- [本文抜粋]

•••••

調査会社MM総研によると、2017年度のSIMフリースマートフォン市場では、Huawei、ASUS、Appleに次いで、シャープが第4位につけている(関連記事)。キャリアモデルのブランド刷新に加えて、SIMロックフリースマートフォンが伸びたことで、スマートフォン全体ではAppleに次ぐシェア2位を獲得。これまでAndroid端末で首位の座を守っていたソニーモバイルを抜き去る結果となった。
SIMフリースマートフォン市場で手応えを得たシャープは、夏に同社初となるSIMロックフリー専用モデルの「AQUOS sense plus」を発売する。同モデルは、AQUOS senseシリーズのスペックを高めた端末で、おサイフケータイや防水・防塵(じん)といった特徴はそのままに、プロセッサやディスプレイなどを強化。細かな点では、AQUOS sense liteで非対応だった5GHz帯のWi-Fiもサポートする。
では、シャープが今、SIMロックフリースマートフォンを強化する狙いはどこにあるのか。AQUOS sense plusを開発した経緯と合わせて、同社の通信事業本部 パーソナル通信事業部 事業部長 小林繁氏と、AQUOS senseシリーズを手掛けるパーソナル通信事業部 商品企画部 主任の坂口昭夫氏に話を聞いた。
SIMフリー市場はコストパフォーマンスの勝負
―― AQUOS sense plusは初のSIMフリー専用モデルとのことですが、AQUOS sense liteなどがあったため、発表時には「あれ? 初めて?」と思いました。なぜ、このタイミングで専用モデルの開発に踏み切ったのかというところから、聞かせください。
小林氏 確かにハードウェアレベルでは(キャリアモデルなどと)共有化を図ってきてはいましたが、“ハードウェアとソフトウェアの両方をSIMフリー専用に設計したモデル”としては初になります。実際、発表時のスライドにもそんな「注」がついています(笑)。
SIMフリースマートフォンのマーケットが爆発的に伸びるという論調もありますが、本音ではそうは思っていません。昨年(2017年)末ぐらいから料金プラン的にも、通信品質的にも、MNOが優位になってきているのは事実で、ここから突然MVNOが2倍、3倍に増えるとは考えにくい。ただ、かつてガラケー(フィーチャーフォン)時代にシャープの携帯電話に先進感を感じて選んでくれた人が、今、SIMフリーの顧客になっていますし、新しいものを求める層も一定数います。その方々は発信力が高いという側面もあります。

•••••

- [記録データ]
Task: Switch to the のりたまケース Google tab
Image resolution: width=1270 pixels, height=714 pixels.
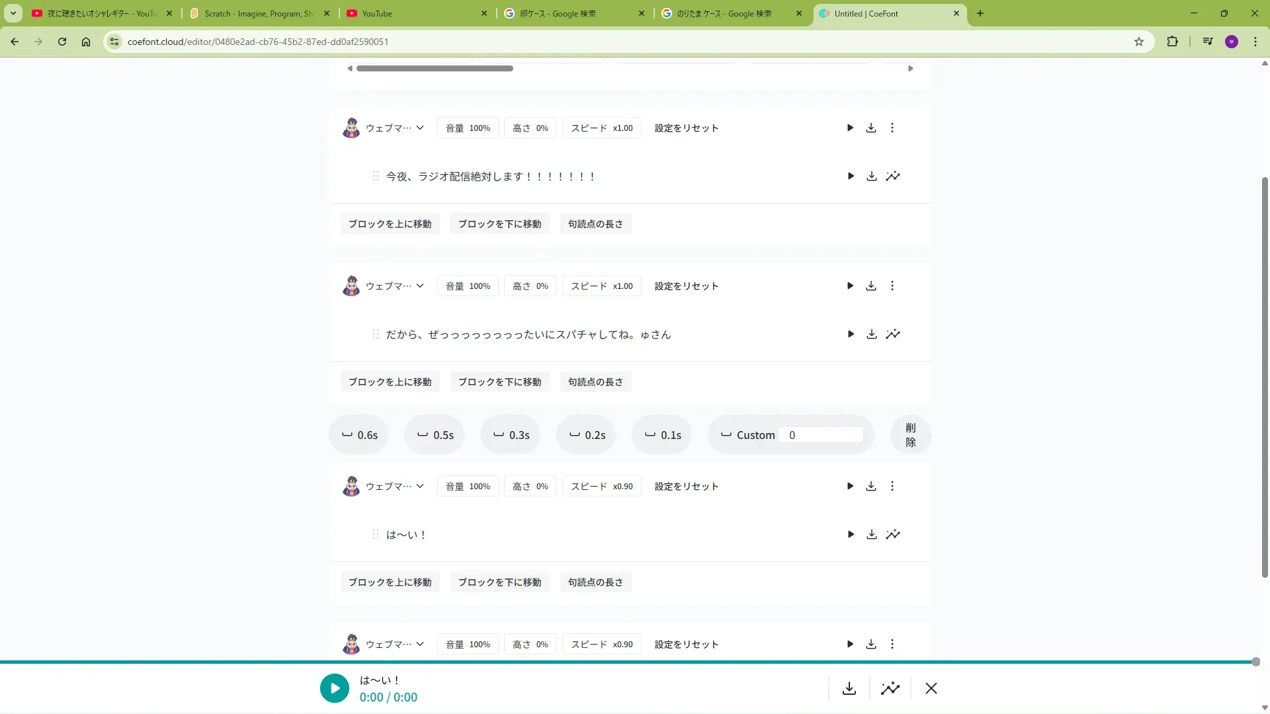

•••••

- [練習問題]
1/ 本文抜粋によると、MM総研の調査で2017年度のSIMフリースマートフォン市場におけるシャープの順位は何位か。
2/ 本文抜粋に名前が出てくる企業をすべて挙げよ。

- [解答]
1/ 第4位

2/ MM総研、Huawei、ASUS、Apple、シャープ、ソニーモバイル